Opening Confluence to general public
JW – 1) There are a few successful OS projects who share their meeting notes and displays their struggle on some topics and that has changes my perspective. 2) The issues and other stuff we find and document on Confluence are more a feature than a bug.
DM – Downside is that people may not upload/share things as readily if they’re concerned about scrutiny. This would impede coordination.
KCJ – It’s not too difficult to move things between spaces Except blog posts.
DM – Could have an OpenFF “Internal” space.
KCJ – This would mix up our ability to find important documents.
DM – I think these are the two choices: Either stay as we are, or accept some organizational cost to separate public/private info
KCJ – We should prioritize getting people to document their work, so if this will reduce that, we shouldn’t do it
MT – I think it’s worth having many things be public, with identified places for private documents. It will add some decision burden when taking/organizing notes.
KCJ – Agree that it will add a decision burden or make people double-guess. Maybe we could restructure spaces (this needs to be done anyway) to better enable a public/private split.
JW – I’d be happy to open up infrastructure space, which I think it’s pretty well baked and there’s nothing too horrible in it, but keep the other spaces for now. We can sit on this decision for a while and revisit again.
MT – There are different levels of accessibility – People probably won’t know how to navigate confluence (or the way that WE specifically use confluence).
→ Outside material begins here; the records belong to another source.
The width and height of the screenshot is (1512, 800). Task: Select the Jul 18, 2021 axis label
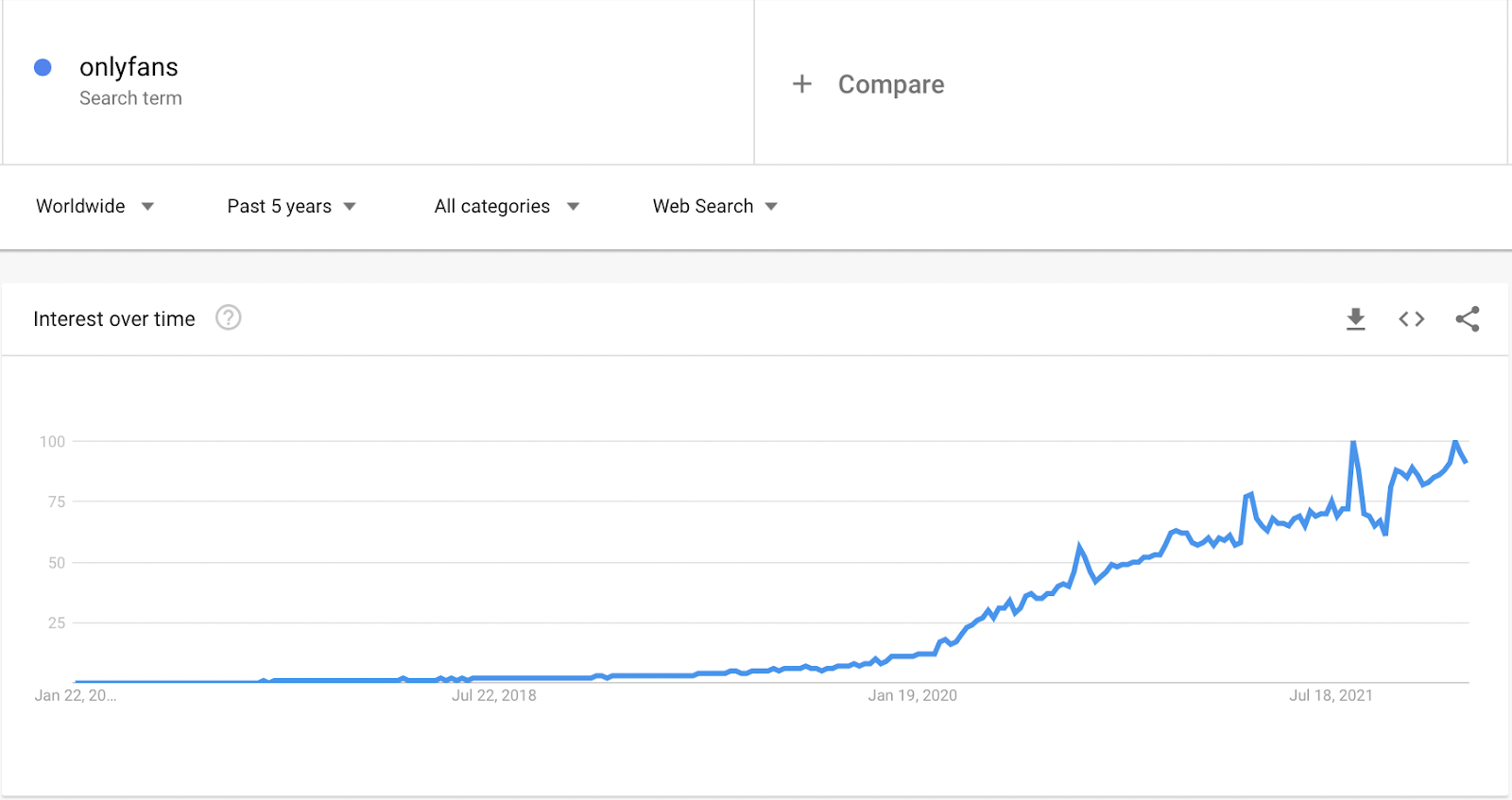pos(1331,695)
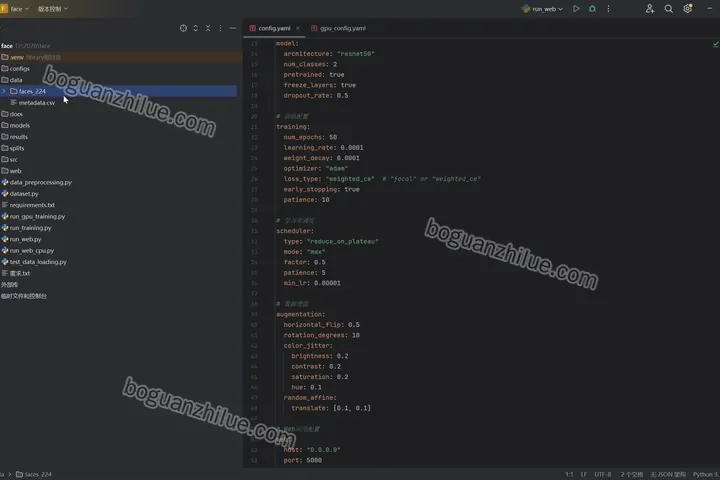Screen dimensions: 720x480
Task: Close the config.yaml tab
Action: tap(298, 28)
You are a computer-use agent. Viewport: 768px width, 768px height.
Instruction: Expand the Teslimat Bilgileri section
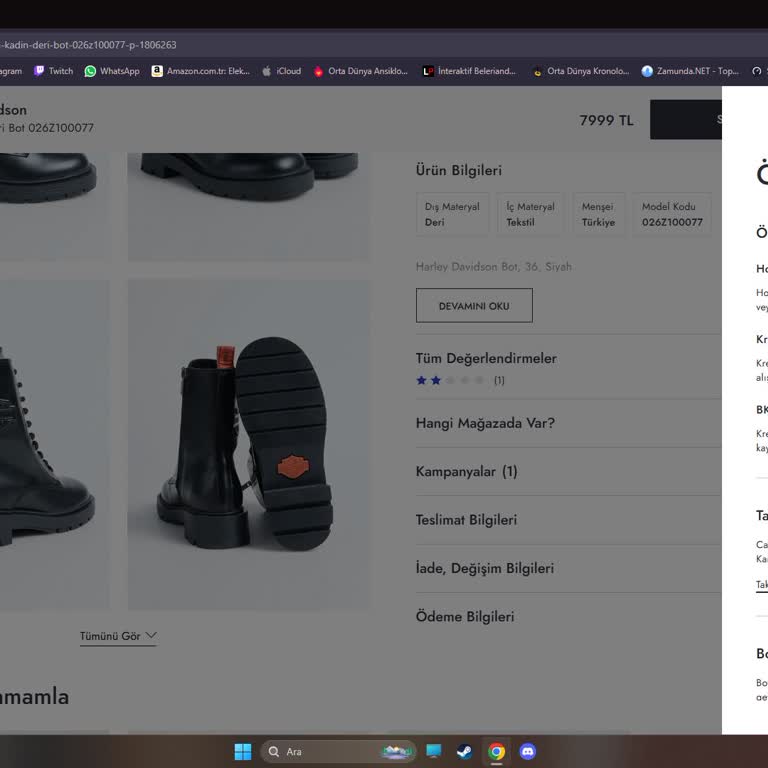click(x=466, y=520)
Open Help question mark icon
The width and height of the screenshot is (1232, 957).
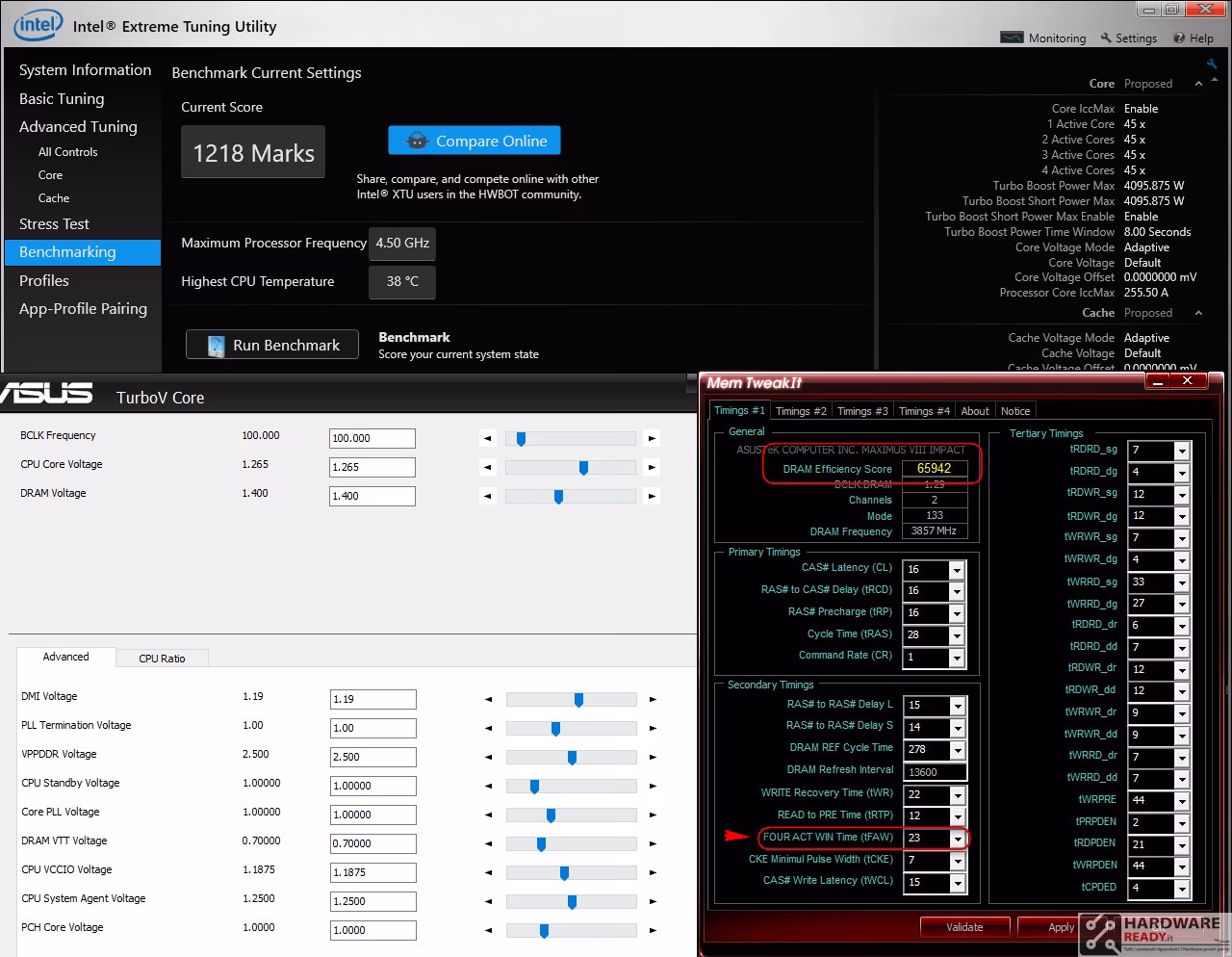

Is the intent to make things passively accessible or actively distributed?
JW – It’s a good question and I would put us in the first category (passively accessible). We have a perfectly good website to publish more polished content.
KCJ – OpenFF confluence comes up in search results, but it’s very buried in the results. Would we advertise the link on the website? Would we send the link to people that want it?
MT – Linked somewhere from the website, easy to find if you’re looking for it, but not heavily advertised.
JW - We can vote on opening Infrastructure, which I think
KCJ – Keep Force Fields open?
Should whole spaces/project areas be open by default?
JW + DM – Yes
KCJ – I’m not sure. This will put additional burden on people doing everything (eg. drafting meeting agendas, sketching quick notes), and that will add up.
DM – Maybe we should step back and come up with more pointed options, and then vote on them.
KCJ – Agree that more fine-grained options would be good
MT – My experience has been that “optional” things that require any level of polish never actually get completes / are deprioritized
JM – Agree with DM + JW
DD – In working with partners on benchmarking, we had trouble with Confluence access (we started on Infrastructure, but had to move to Public). Now that they have access we’ve had positive feedback about it.
DC – Our main product is force fields, the codes that make them, and conversion machinery. I think it’s really important that FF parameter science, validation benchmarks be open. Beyond that, I’m not sure that there’s much value in having people see meeting notes. There is a lot of irrelevant information that would make the useful info hard to find. We’re well short of the line of being harmfully secret about our science, and more information might make the useful things hard to find. Beyond the artifacts that we already produce, I don’t think that we have a pressing need to make things more open.